I caught a vision of His glory from the standpoint of Matthew, Mark, Luke, and John, and passed into the Acts of the Apostles where the Holy Spirit was doing His work in the formation of the infant Church. Then into the correspondence room where sat Paul, Peter, James and John penning their epistles.

I stepped into the throne room of Revelation, where towered the glittering peaks, and caught a vision of the King sitting upon the throne in all His glory. And I cried, “All hail the power of Jesus’ name! Let angels prostrate fall! Bring forth the royal diadem and crown Him Lord of all!”

June 5, 2011

Calvary’s Love

Having taken a survey of all that would be required of Him, Christ summed up the guilt to be cancelled. God’s wrath against sin and the punishment for sin must be exhausted. Christ gathered the entire responsibility to His heart, and bent His whole being to the task. He clothed His divinity with humanity and prepared Himself for the sword that was to smite Him as our substitute and surety. “Therefore doth My Father love Me,” He said, “because I lay down My life that I might take it again.” He was wounded for our transgressions, bruised for our iniquities; the chastisement of our peace was upon Him, and by His stripes we are healed.—Manuscript 44, 1898, p. 3. (“The Pearl of Great Price,” undated.)

Calvary’s love will sail forever
Bright and shining, strong and free
Like an ark of peace and safety
On the sea of human need

Through the hours of all the ages
Those tired of sailing on their own
Finally rest inside the shadow
Cast by Calvary’s love across their souls

Calvary’s love, Calvary’s love
Priceless gift Christ makes us worthy of
The deepest sin can’t rise above
Calvary’s love

Calvary’s love can heal the Spirit
Life has crushed and cast aside
And redeem til Heaven’s promise
Fills with joy once empty eyes
So desire to tell His story
Of a love that loved enough to die
Burns away all other passions
And fed by Calvary’s love becomes a fire


Calvary’s love has never faltered
All its wonders still remain
Souls still take eternal passage
Sins atoned and heaven gained
Sins forgiven and heaven gained

April 3, 2011

Our First Duty: Look

While my hands were busy with manual labor the other day, I overhead an inspirational thought that I’ll share with you now.

“As Moses lifted up the serpent in the wilderness,” even so was the Son of man “lifted up: that whosoever believeth in Him should not perish, but have eternal life.” John 3:14, 15. All who have ever lived upon the earth have felt the deadly sting of “that old serpent, called the devil, and Satan.” Revelation 12:9. The fatal effects of sin can be removed only by the provision that God has made. The Israelites saved their lives by looking upon the uplifted serpent. That look implied faith. They lived because they believed God’s word, and trusted in the means provided for their recovery. So the sinner may look to Christ, and live. He receives pardon through faith in the atoning sacrifice. Unlike the inert and lifeless symbol, Christ has power and virtue in Himself to heal the repenting sinner.

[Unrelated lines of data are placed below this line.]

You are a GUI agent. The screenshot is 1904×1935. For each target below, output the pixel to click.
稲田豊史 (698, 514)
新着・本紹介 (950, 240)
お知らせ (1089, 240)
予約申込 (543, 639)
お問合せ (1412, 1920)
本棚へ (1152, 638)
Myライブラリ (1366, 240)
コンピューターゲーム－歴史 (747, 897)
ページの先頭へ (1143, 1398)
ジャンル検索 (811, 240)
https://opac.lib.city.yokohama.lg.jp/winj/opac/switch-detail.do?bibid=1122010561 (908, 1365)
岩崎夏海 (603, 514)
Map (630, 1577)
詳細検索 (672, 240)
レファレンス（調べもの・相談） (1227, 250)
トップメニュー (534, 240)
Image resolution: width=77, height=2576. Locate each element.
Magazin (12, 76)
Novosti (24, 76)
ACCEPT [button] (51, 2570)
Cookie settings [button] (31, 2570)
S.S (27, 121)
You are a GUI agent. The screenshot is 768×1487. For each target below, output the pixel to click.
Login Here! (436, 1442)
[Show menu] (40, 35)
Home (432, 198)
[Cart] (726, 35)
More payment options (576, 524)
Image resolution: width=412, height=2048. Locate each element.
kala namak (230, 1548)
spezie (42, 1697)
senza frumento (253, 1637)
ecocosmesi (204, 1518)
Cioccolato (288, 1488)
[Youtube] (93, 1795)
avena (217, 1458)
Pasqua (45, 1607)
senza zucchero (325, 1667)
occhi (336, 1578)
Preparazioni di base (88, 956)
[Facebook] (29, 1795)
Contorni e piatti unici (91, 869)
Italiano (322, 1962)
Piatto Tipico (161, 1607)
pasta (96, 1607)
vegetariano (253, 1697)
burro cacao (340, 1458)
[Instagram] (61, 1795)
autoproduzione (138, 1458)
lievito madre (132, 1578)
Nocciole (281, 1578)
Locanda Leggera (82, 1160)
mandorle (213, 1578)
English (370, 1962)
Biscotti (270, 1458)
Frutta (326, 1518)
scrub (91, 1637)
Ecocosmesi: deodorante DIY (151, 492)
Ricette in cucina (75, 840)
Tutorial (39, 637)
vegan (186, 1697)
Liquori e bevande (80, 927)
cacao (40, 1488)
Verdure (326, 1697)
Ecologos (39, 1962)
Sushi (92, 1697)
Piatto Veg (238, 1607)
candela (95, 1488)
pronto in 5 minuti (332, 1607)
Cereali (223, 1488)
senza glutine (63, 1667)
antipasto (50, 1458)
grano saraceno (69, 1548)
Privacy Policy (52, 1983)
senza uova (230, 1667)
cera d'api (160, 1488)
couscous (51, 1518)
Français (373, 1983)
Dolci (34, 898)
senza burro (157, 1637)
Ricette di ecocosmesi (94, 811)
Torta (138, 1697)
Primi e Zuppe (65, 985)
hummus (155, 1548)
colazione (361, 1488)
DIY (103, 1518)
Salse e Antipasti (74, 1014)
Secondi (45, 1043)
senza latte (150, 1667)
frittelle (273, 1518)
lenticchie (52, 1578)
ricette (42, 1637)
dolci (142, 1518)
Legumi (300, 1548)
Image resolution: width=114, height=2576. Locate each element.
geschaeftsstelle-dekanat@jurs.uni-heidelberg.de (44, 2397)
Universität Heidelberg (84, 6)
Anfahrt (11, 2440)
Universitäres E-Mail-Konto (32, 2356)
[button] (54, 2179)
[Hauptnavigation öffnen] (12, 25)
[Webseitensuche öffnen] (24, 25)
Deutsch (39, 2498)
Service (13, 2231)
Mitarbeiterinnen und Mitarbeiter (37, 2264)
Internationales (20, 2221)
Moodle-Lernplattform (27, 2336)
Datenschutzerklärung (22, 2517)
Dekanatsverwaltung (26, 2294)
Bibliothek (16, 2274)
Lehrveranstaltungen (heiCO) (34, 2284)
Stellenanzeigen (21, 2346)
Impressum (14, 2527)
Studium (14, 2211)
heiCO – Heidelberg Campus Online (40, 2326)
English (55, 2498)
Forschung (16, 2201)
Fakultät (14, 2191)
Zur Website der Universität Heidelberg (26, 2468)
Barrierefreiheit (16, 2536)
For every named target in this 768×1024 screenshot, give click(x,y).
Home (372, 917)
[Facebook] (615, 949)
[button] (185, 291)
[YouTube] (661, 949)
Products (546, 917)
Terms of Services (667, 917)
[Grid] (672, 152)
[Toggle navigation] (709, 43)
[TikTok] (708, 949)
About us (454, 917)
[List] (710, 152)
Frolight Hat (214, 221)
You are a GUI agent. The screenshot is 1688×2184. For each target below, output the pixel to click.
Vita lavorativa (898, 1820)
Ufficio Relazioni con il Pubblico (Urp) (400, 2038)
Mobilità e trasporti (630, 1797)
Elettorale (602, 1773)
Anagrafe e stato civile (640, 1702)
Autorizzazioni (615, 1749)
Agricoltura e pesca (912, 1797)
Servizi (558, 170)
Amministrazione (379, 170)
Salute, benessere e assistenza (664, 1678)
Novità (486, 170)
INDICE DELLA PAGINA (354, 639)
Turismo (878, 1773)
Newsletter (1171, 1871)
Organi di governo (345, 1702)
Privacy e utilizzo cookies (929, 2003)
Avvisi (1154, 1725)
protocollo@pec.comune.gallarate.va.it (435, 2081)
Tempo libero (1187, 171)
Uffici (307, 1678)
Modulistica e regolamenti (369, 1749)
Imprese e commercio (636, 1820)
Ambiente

While the sinner cannot save himself, he still has something to do to secure salvation. “Him that cometh to Me,” says Christ, “I will in no wise cast out.” John 6:37. But we must come to Him; and when we repent of our sins, we must believe that He accepts and pardons us. Faith is the gift of God, but the power to exercise it is ours. Faith is the hand by which the soul takes hold upon the divine offers of grace and mercy.

Nothing but the righteousness of Christ can entitle us to one of the blessings of the covenant of grace. There are many who have long desired and tried to obtain these blessings, but have not received them, because they have cherished the idea that they could do something to make themselves worthy of them. They have not looked away from self, believing that Jesus is an all-sufficient Saviour. We must not think that our own merits will save us; Christ is our only hope of salvation. “For there is none other name under heaven given among men, whereby we must be saved.” Acts 4:12.

When we trust God fully, when we rely upon the merits of Jesus as a sin-pardoning Saviour, we shall receive all the help that we can desire. Let none look to self, as though they had power to save themselves. Jesus died for us because we were helpless to do this. In Him is our hope, our justification, our righteousness. When we see our sinfulness we should not despond and fear that we have no Saviour, or that He has no thoughts of mercy toward us. At this very time He is inviting us to come to Him in our helplessness and be saved.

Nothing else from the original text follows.